Uridylate stretches, frequently found in regulatory regions of RNAs
such as the 3` splice site of introns (29, 30) and 5`
and 3` untranslated regions(20, 31) , appear to be
common targets of RRM-type RNA-binding proteins. The hnRNP C and Hel-N1
proteins both selected sequences containing short uridine stretches
when similar selection/amplification approaches were used with these
proteins(13, 20) , and the Sex-lethal (Sxl) protein of Drosophila has been shown to interact with poly(U) sequences
in transformer (tra) and Sxl
pre-mRNAs(32, 33, 34, 35, 36) .
Because cells contain a multitude of RNA-binding proteins, some of
which may compete with TIA-1 and TIAR for binding to RNA, it is
important to characterize the RNA binding activity of TIA-1 and TIAR
not only in vitro but also in cells. The similarity between
the uridylate stretch consensus sequences identified for the TIA-1/R
and hnRNP C proteins, together with the size distribution of the
cellular RNAs interacting in vitro with TIA-1/R, suggested to
us that the TIA proteins may associate in cells with pre-mRNA or mRNA.

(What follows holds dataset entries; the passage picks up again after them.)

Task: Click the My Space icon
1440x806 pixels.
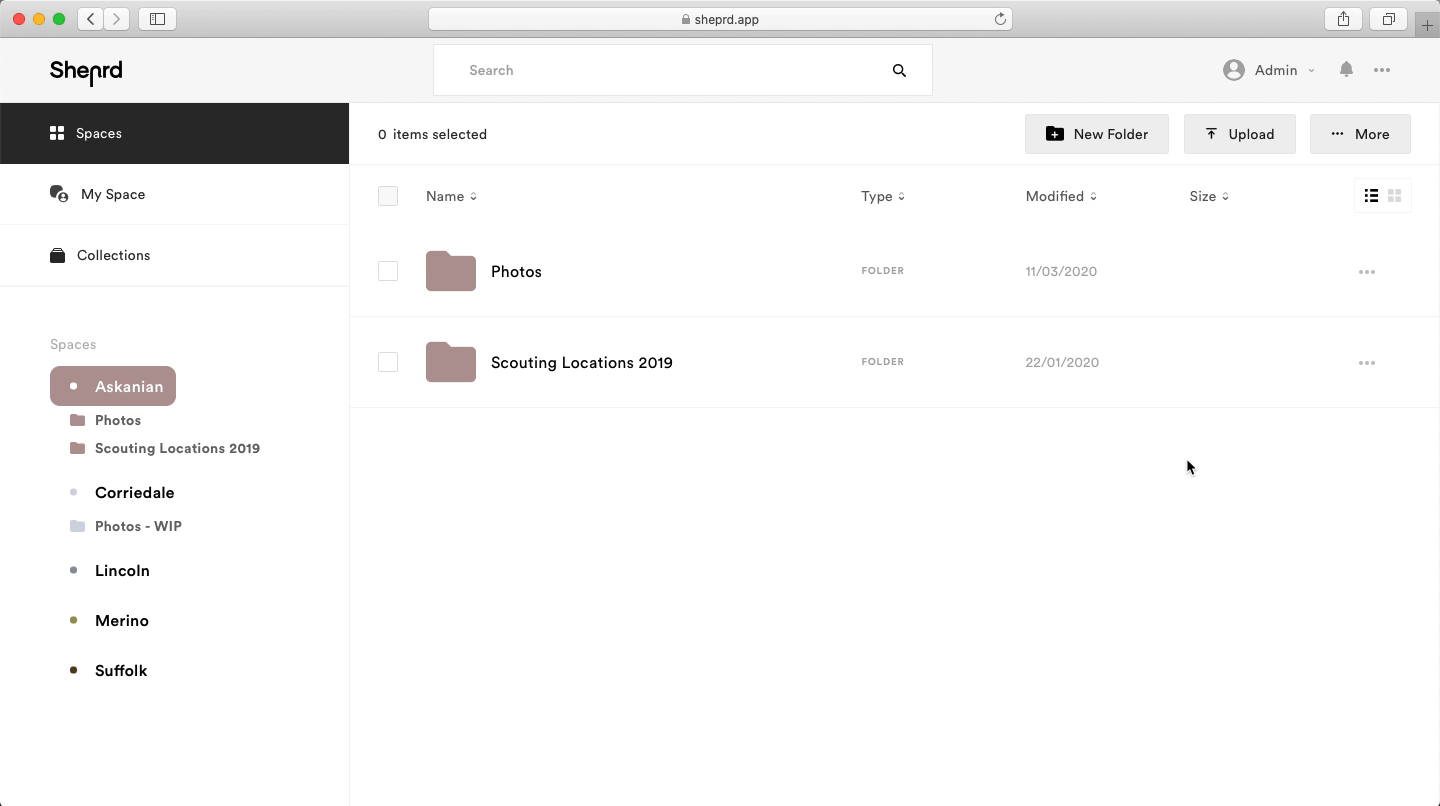Action: [59, 194]
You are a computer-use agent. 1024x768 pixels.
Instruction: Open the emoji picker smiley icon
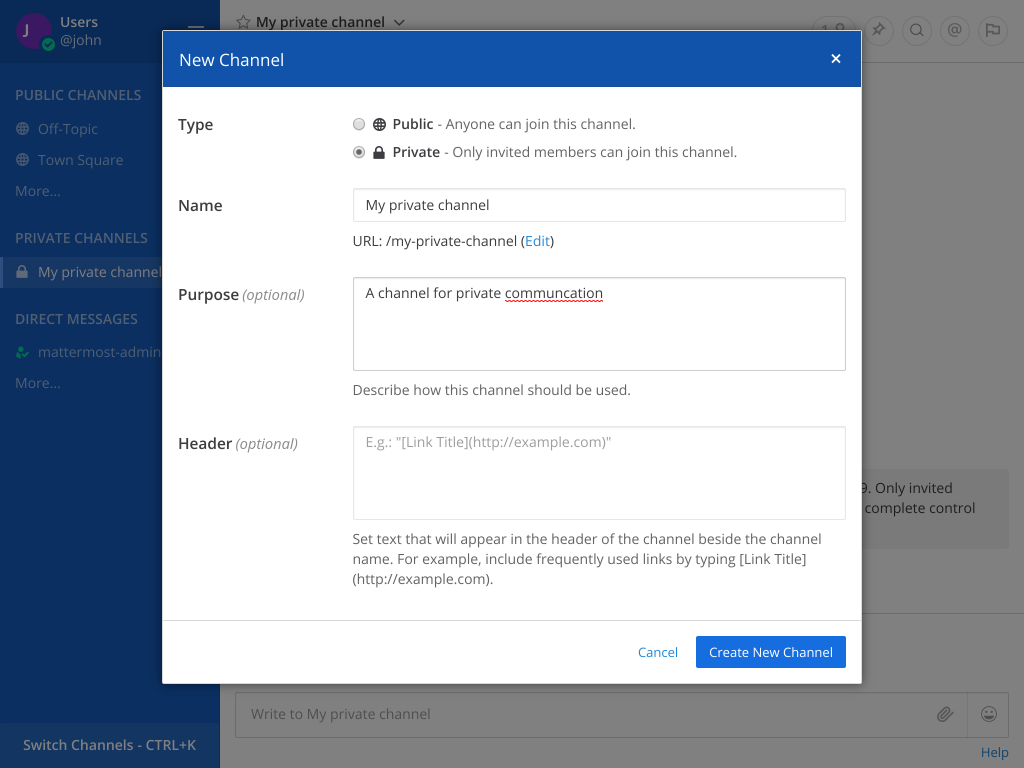988,714
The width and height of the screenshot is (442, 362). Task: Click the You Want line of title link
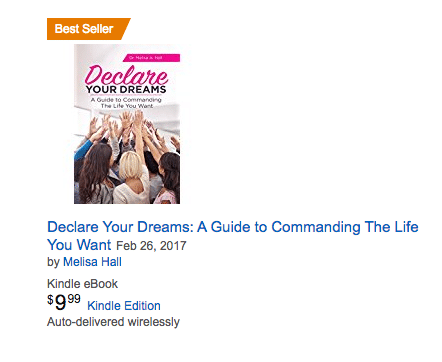click(x=79, y=245)
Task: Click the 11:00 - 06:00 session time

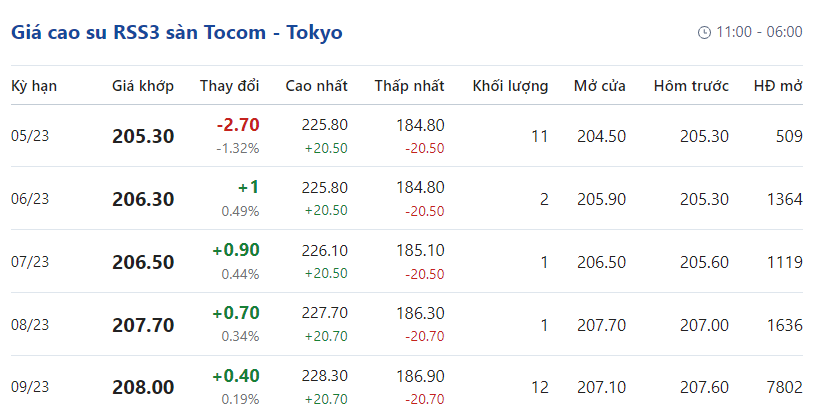Action: 758,32
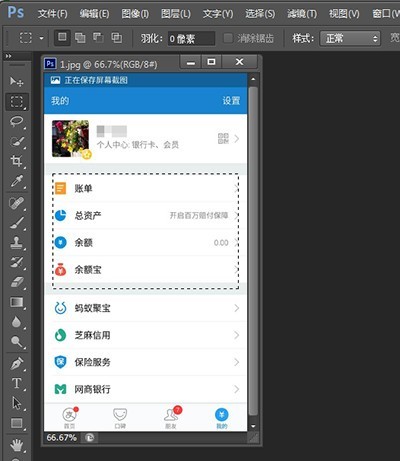Select the Hand tool

tap(17, 445)
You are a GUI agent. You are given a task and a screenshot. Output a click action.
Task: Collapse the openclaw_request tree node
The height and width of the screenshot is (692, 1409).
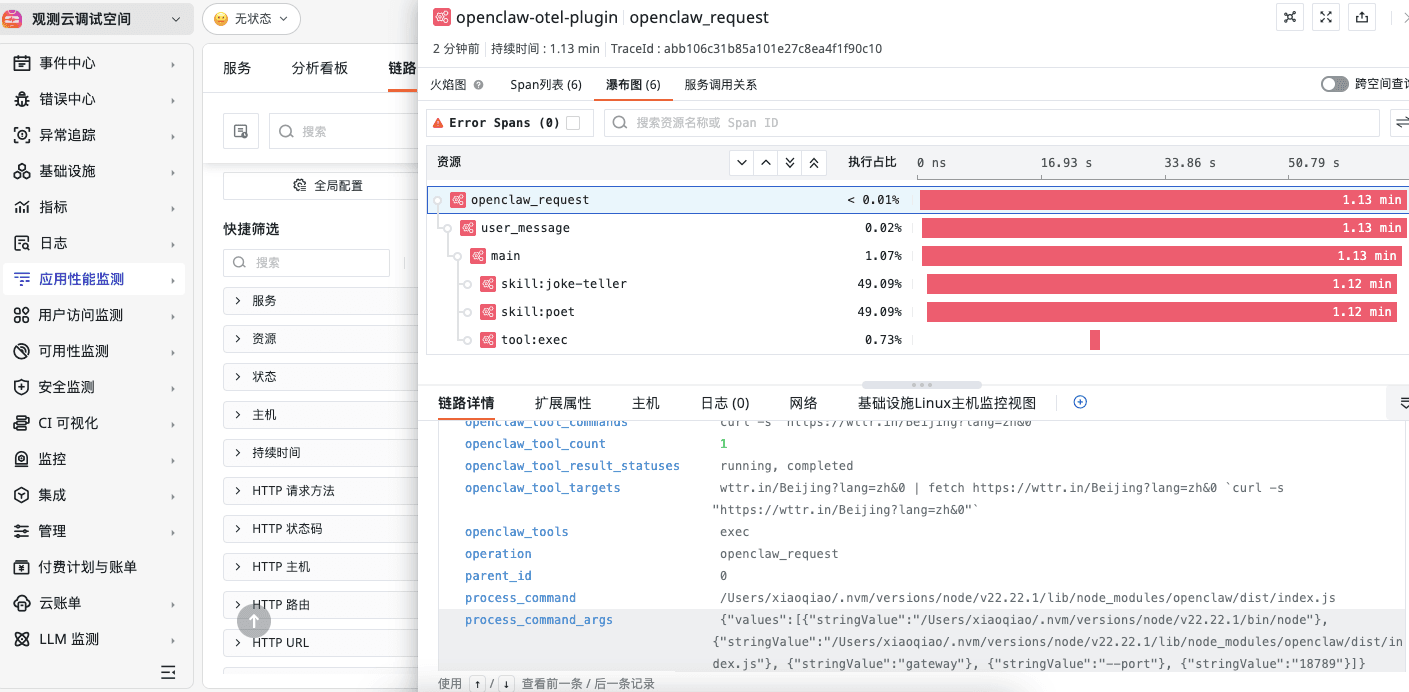click(x=437, y=200)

Although we have not been able to demonstrate an in vivo interaction between endogenous TIA-1 or TIAR and RNA, both of
these proteins can be isolated by oligo(dT) affinity chromatography of
lysates prepared from UV-irradiated TIA-1 or TIAR COS cell
transfectants ()indicating that, at least when
overexpressed, the proteins interact in cells with polyadenylated
RNA(37, 38) .
The identification of uridylate stretches as high affinity binding sites for TIA-1 and TIAR, together with the demonstration of in vivo interactions between these proteins and polyadenylated RNA, suggest that the TIA proteins might interact with regulatory regions of RNA transcripts to modulate gene expression. It is not known how the RNA binding activities of these proteins relate to their effector functions in apoptotic cell death. An intriguing possibility is that the TIA proteins regulate the processing or translation of RNA transcripts encoding mediators of apoptosis. Alternative splicing of ICE(39) , Ich-1(40) , and bcl-x (41) can produce mRNAs encoding both positive and negative regulators of apoptosis. Studies aimed at determining whether the TIA proteins bind to uridine-rich regions of such RNAs are under way.